Manuel Rius; José Mora; Mario Bolea; José Capmany

doi:10.1364/OE.20.008871

1. Introduction

Microwave photonics (MWP) is defined as a research area which combines both microwave and optical fields covering a large number of topics including photonic generation, processing, control and distribution of microwave and millimeter-wave signals. MWP has been the subject of a great interest in last years as it enables functionalities such as fast tunability and reconfigurability that conventional electronic methods cannot achieve. Indeed, photonics technology brings the inherent advantages of operating in the optical domain: low loss, light weight, high bandwidth and immunity to electromagnetic interference (EMI). Additionally, MWP systems can be directly incorporated into Radio-over-fiber (RoF) networks where the signals can be processed directly in the optical domain without the need of additional electrical/optical (E/O) and optical/electrical (O/E) conversions [1, 2].

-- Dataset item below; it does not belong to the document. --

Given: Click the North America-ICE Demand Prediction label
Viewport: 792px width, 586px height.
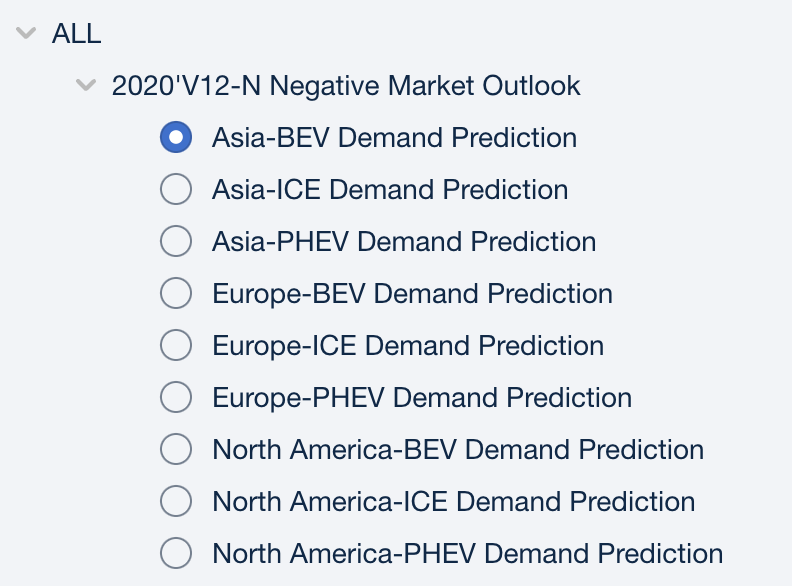Looking at the screenshot, I should coord(454,502).
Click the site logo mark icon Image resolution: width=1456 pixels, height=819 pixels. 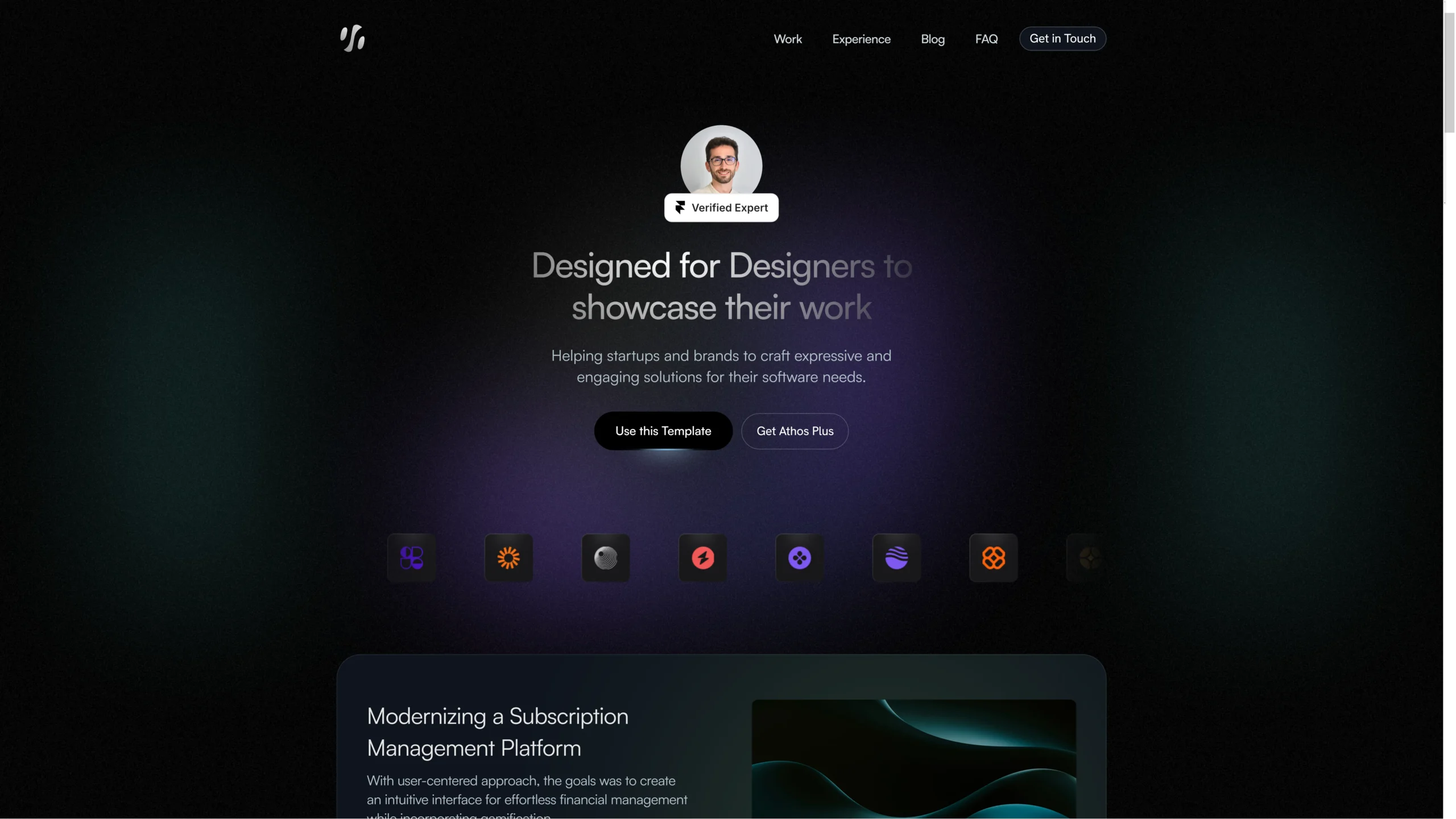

In this context, MWP filters are considered a key element in the processing and control of radiofrequency (RF) signals in the optical domain, being suitable for a great number of applications since they are free from bandwidth constraint [3]. As an example, RoF systems require channel rejection and channel selection [4]. Also, alternative applications related to arbitrary waveform generation [5] and the measurement of instantaneous frequency for modern radar [6] have been demonstrated by photonic filtering.

Different proposals have been reported in the literature to implement MWP filters. One of the most versatile is that based on an array of optical lasers and a linear chirped fiber grating to introduce the different delays between the optical taps [7]. In order to avoid the extra cost derived from the use of multiple sources, the slicing of a broadband source performed by a set of fiber Bragg gratings [8] and an arrayed waveguide grating (AWG) [9] have been proposed. In either case, the implemented filters present a periodic spectral response with multiple passbands. However, a single bandpass filtering response can be achieved with structures based on phase-to-intensity conversion [10] and continuous time impulse response [11, 12]. Most of the reported work on MWP filters focus exclusively on their linear behavior, assuming small signal operation, but it is a fact, as with any filtered microwave photonic link, that nonlinearities are to be expected in the form of harmonic contributions to the filter overall transfer function. These contributions are of special interest when the modulating signal cannot be considered of small amplitude.

In this work, we present a theoretical evaluation of the high order distortion involved in MWP filters operating under large signal regime. Also, we experimentally show the harmonic distortion of two different microwave photonic filtering structures which are based on the slicing of a broadband source (BBS) combined with a dispersive single mode fiber (SMF) link. We consider a discrete slicing achieved by a structure of AWGs obtaining a periodical electrical response [9] and a quasi-continuous slicing by means of a Mach-Zenhder Interferometer (MZI) yielding a non-periodic response [12]. The experimental and theoretical analysis of these electrical responses yield an excellent agreement revealing the interest of considering this harmonic distortion model on the design of advanced microwave photonic filters to exploit the MWP benefits.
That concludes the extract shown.